O ministro do Supremo Tribunal Federal (STF), Flávio Dino, voltou a agir para blindar autoridades e ampliar o poder da Corte. Nesta segunda-feira (18), ele decidiu que nenhuma empresa ou instituição no Brasil poderá cumprir determinações vindas de países estrangeiros — mesmo que envolvam bloqueio de contas, suspensão de contratos ou restrições por corrupção.

Na prática, Dino transformou o STF em guardião exclusivo de quem está no poder: qualquer sanção internacional só terá efeito no Brasil se for autorizada pelos próprios ministros.

A decisão veio após uma ação do Instituto Brasileiro de Mineração (IBRAM), mas atinge diretamente leis como a Lei Magnitsky, usada recentemente pelos Estados Unidos para punir o ministro Alexandre de Moraes.
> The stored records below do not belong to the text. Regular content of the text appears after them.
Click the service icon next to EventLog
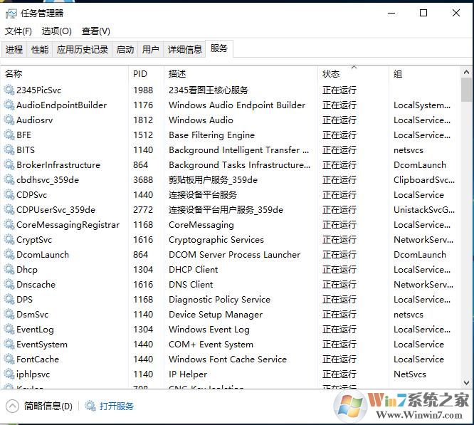 (x=9, y=330)
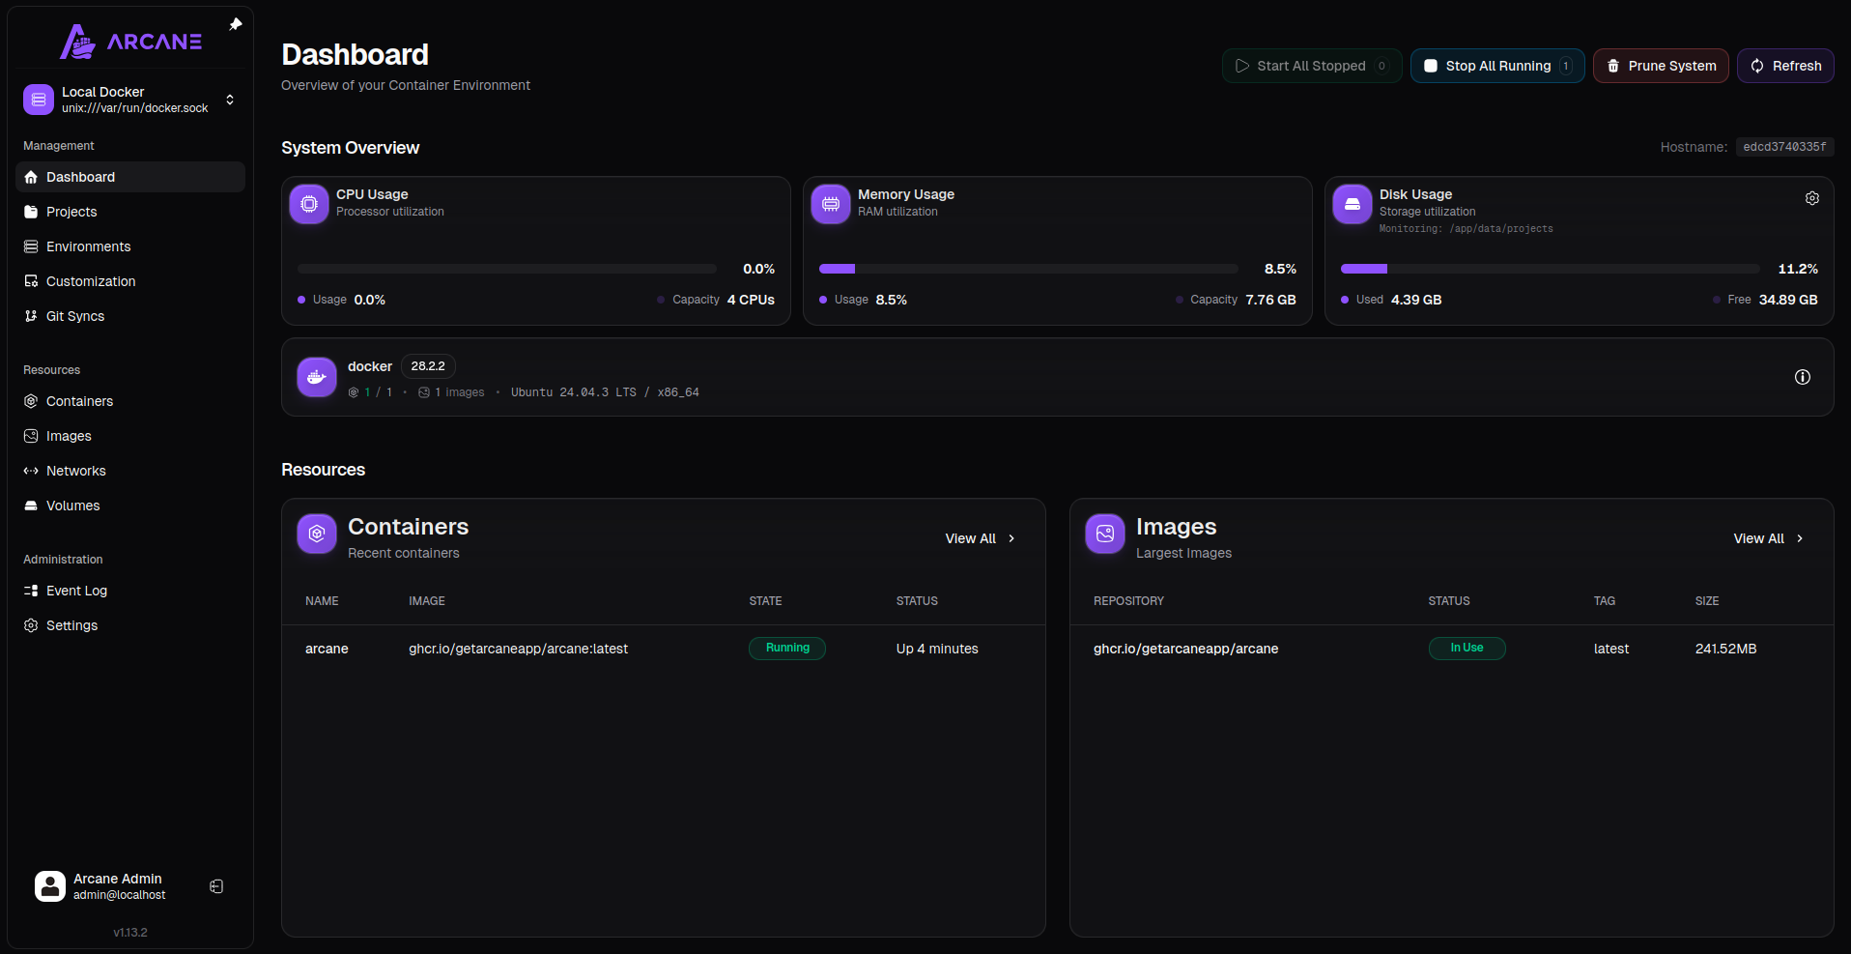Click the Docker info circle icon
The height and width of the screenshot is (954, 1851).
pyautogui.click(x=1802, y=377)
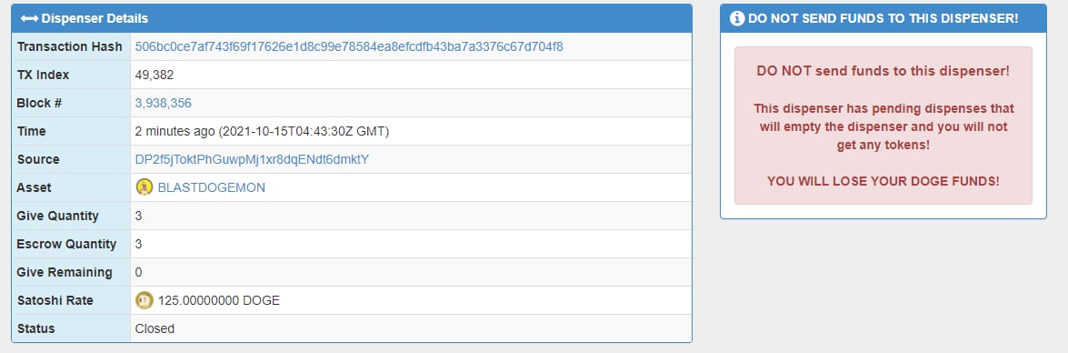
Task: Click the Closed status value
Action: click(x=155, y=328)
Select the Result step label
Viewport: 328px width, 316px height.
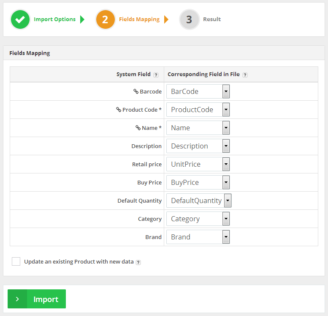[212, 19]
A legislação americana serve para cortar privilégios e expor corruptos, mas Dino resolveu blindar políticos brasileiros dessas medidas.

“Ficam vedadas imposições, restrições de direitos ou instrumentos de coerção executados por pessoas jurídicas constituídas sob as leis brasileiras e que tenham sede no país, ou que atuem no mercado nacional, decorrentes de atos unilaterais estrangeiros”, afirmou Dino.
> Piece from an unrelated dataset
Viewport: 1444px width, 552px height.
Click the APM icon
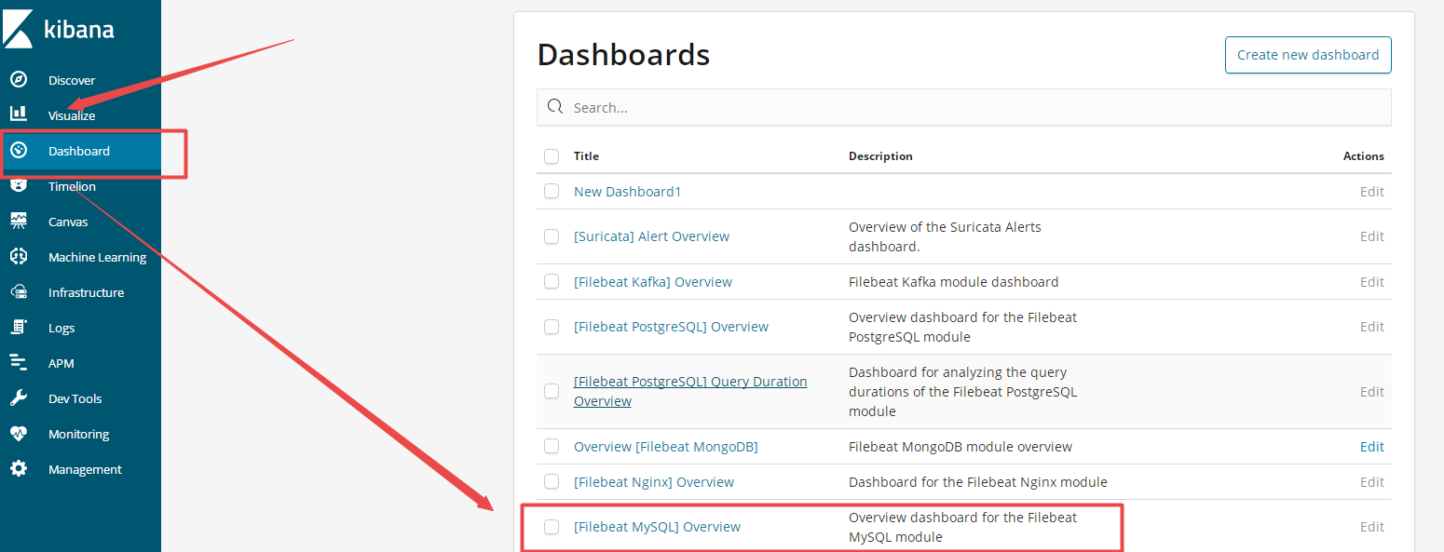19,363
Ou seja: mesmo que um governo estrangeiro acuse, investigue ou puna uma autoridade brasileira por abuso de poder, corrupção ou lavagem de dinheiro, dentro do Brasil nada acontecerá sem o carimbo do STF.

A ordem foi enviada ao Banco Central, à Febraban e a todo o sistema financeiro, obrigando bancos a ignorarem sanções de fora.

Críticos afirmam que Dino está erguendo um muro de proteção para os poderosos, transformando o STF numa fortaleza contra qualquer tentativa de responsabilização internacional. Para eles, a decisão não protege o Brasil, mas sim políticos com medo de perder privilégios.